New Iberia is not New Orleans and we do not share its violent history, one that in the past has included a homicide rate equaled only by that of Washington, D.C. Here, whites and people of color work and live side by side. But nonetheless a peculiar kind of racial ill ease still exists in our small city on Bayou Teche. Maybe it’s indicative of the shadow that the pre–civil rights era still casts upon all the states of the old Confederacy. Perhaps we fear our own memories. I think as white people we know deep down inside ourselves the exact nature of the deeds we or our predecessors committed against people of color. I think we know that if our roles were reversed, if we had suffered the same degree of injury that was imposed upon the Negro race, we would not be particularly magnanimous when payback time rolled around. I think we know that in all probability we would cut the throats of the people who had made our lives miserable.
So we are excessively conscious of manners and protocol in dealing with one another. Unfortunately, we have no control over a rogue cop with a sexual agenda or a closet racist at the post office or a newly elected black official wetting his lips his first night on the city council or a white college kid who thinks he can splatter a gangbanger’s grits on a sidewalk without all of us paying his tab.
Two uniformed deputies wer
e already on the scene when I reached the McDonald’s, but they obviously had their hands full. A crowd had gathered, and two carloads of Monarch’s friends had pulled to the curb and were forming a phalanx on the sidewalk. A witness evidently had told the deputies that one of the black kids in the Firebird had dumped a semiautomatic in the trash barrel, and the deputies were now trying to search all five kids from the fray for concealed weapons while at the same time keeping an eye on the crowd and Monarch’s newly arrived compatriots.
But most of the real trouble was coming from only one person—Tony Lujan’s friend. He had been told to lean against the side of the SUV and to spread his feet, but he kept turning around and talking without stop, feeding his own anger, one cheek flecked with blood from Monarch’s mouth.
I shoved him against the SUV, hard, and kicked his feet wider apart. “We make the rules, podna. Time for you to take Trappist vows,” I said.
“Take what?” he said.
“That means shut your face,” I said.
I motioned the deputy away and began to shake down Tony Lujan’s friend. When I ran my hands down under his arms I could feel his body humming with energy, the way you can feel an electrical current coursing through a heavily insulated power line.
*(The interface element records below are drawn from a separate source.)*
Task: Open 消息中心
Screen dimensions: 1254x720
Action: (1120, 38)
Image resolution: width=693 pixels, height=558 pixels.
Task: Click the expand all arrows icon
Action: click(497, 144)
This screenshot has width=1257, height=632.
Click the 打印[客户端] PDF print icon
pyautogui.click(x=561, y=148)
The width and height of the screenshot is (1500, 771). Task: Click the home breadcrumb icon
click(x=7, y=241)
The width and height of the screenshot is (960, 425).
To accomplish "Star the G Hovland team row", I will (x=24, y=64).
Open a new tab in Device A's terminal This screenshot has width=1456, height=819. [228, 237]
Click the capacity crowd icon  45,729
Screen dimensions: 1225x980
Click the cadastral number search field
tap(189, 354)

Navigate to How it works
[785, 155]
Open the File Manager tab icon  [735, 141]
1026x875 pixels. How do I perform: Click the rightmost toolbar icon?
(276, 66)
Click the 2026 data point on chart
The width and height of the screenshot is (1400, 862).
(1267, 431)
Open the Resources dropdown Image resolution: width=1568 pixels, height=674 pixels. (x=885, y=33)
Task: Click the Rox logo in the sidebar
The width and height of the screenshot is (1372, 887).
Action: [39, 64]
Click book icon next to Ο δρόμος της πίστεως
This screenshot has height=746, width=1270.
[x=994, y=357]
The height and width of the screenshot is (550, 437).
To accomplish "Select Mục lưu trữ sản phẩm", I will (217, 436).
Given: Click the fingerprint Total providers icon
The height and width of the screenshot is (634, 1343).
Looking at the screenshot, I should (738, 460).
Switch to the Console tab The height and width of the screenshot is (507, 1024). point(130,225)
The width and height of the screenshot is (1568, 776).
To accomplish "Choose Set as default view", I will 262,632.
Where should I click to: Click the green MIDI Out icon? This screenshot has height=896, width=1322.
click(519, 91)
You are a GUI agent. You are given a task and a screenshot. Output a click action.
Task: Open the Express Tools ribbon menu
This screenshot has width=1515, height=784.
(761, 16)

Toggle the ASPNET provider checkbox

“Put your wrists behind you,” I said.
“You’re arresting me? These guys pulled a gun on us. They vandalized my vehicle.”
But he put his hands behind him just the same. On one hand he wore a high school graduation ring, on the other a gold ring inset with a ruby and the insignia of his fraternity. I snipped the cuffs on each of his wrists and began walking him toward the backseat of my cruiser. Already his manner had changed and I realized he was exactly like all the middle-class kids we run in for possession or DWI. Many of them are the children of physicians and attorneys and prominent businesspeople. When they deal with someone dressed in a suit, or in sports clothes, as I was, someone who represents a form of authority they associate with their parents, their vocabulary becomes sanitized and their manners miraculously reappear. In fact, their degree of humility and cooperation is so impressive, they usually skate on the charges or at worst receive probationary sentences.